Minimizing Envy and Maximizing Happiness in Graphical House Allocation

Abstract

We study the house allocation problem in a setting where agents are connected by a graph representing friendships. In this model, two agents can only envy each other if they are neighbors (i.e., friends) in the graph. Each agent has a set of preferred (liked) houses and dislikes the rest. An agent a is said to envy a friend b if a is not assigned any house she likes, while b is allocated a house that a likes. This framework is known as graphical house allocation. Within this framework, we investigate two central problems. The first problem is to compute a house allocation that minimizes the number of envious agents.

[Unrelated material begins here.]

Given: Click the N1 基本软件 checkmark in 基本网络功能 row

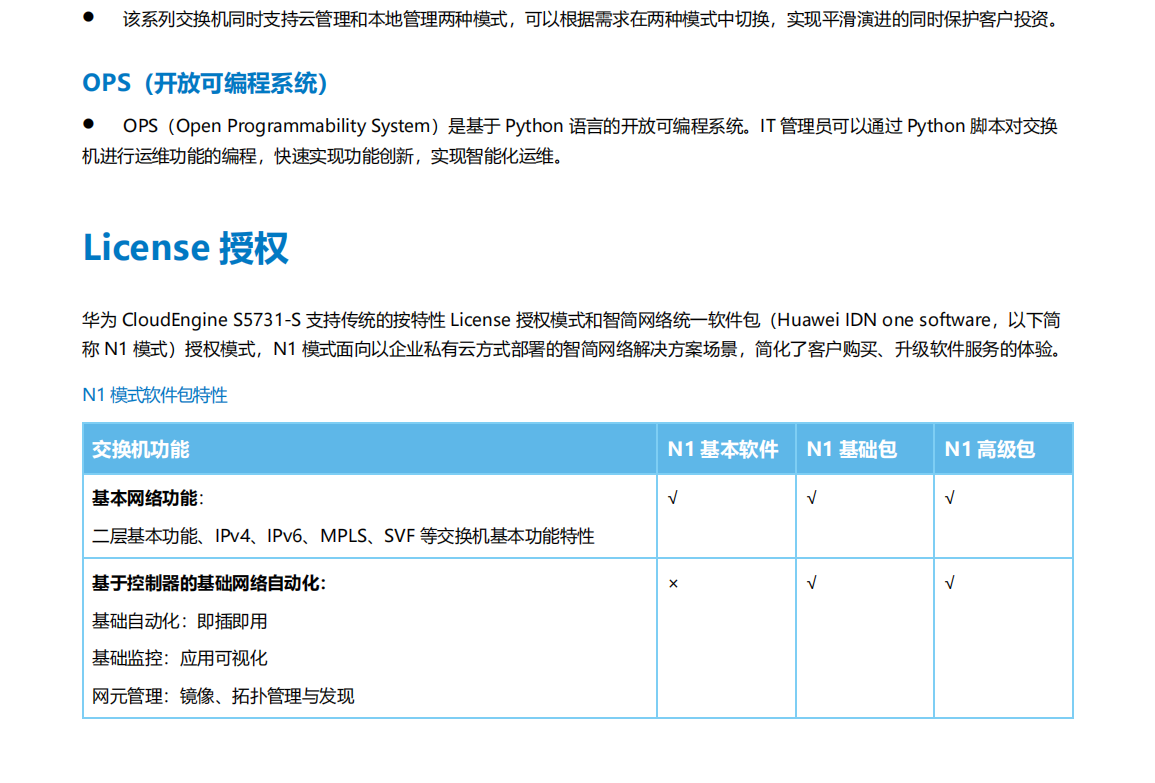Looking at the screenshot, I should tap(673, 498).
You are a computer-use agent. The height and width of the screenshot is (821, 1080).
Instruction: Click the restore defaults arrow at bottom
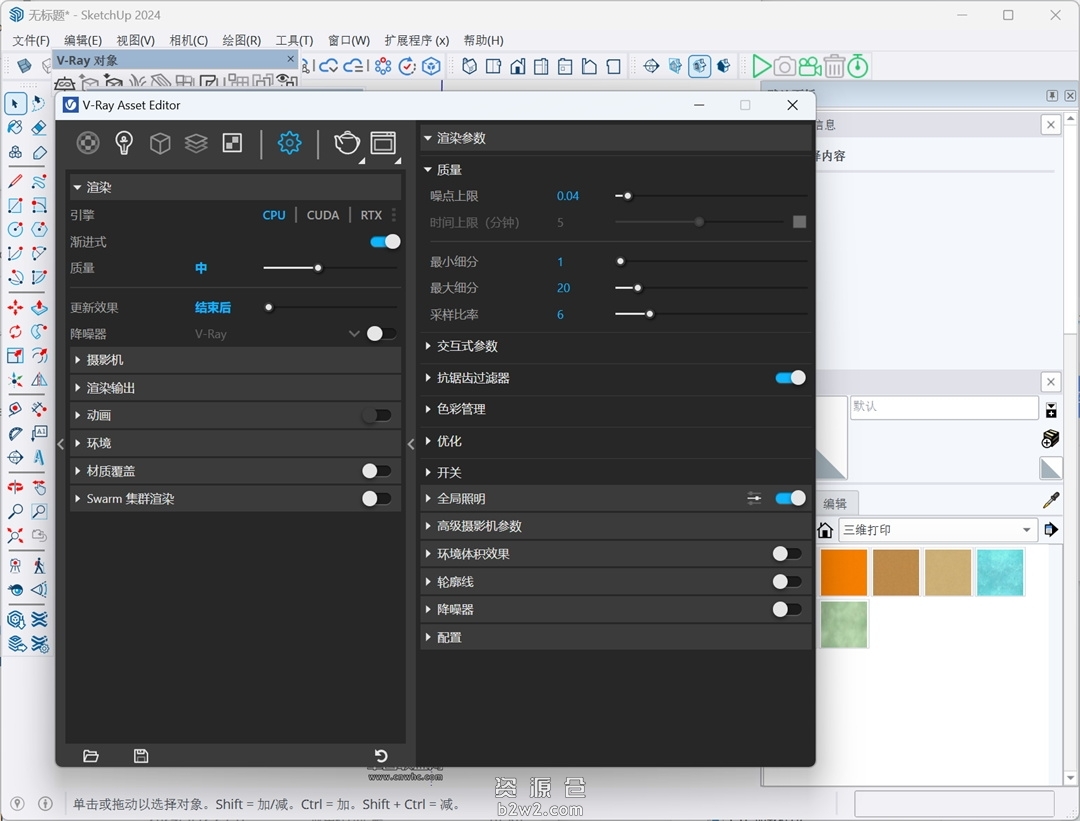point(379,756)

Multiple such allocations may exist that achieve the same minimum level of envy. Among all allocations that minimize envy, the second problem aims to find one that maximizes the number of agents who receive one of their preferred houses. We present a detailed complexity-theoretic analysis of these problems. In particular, we show that both problems can be solved in polynomial time when each agent prefers at most one house. However, both become NP-hard even when agents are allowed to prefer at most two houses, thereby highlighting the tight boundary between tractability and intractability. Additionally, we design exact algorithms for both problems under certain structural conditions on the agent graph, such as when the graph is sparse, has a small balanced separator, or admits a small vertex cover. These algorithms are significantly faster than the naive brute-force approach.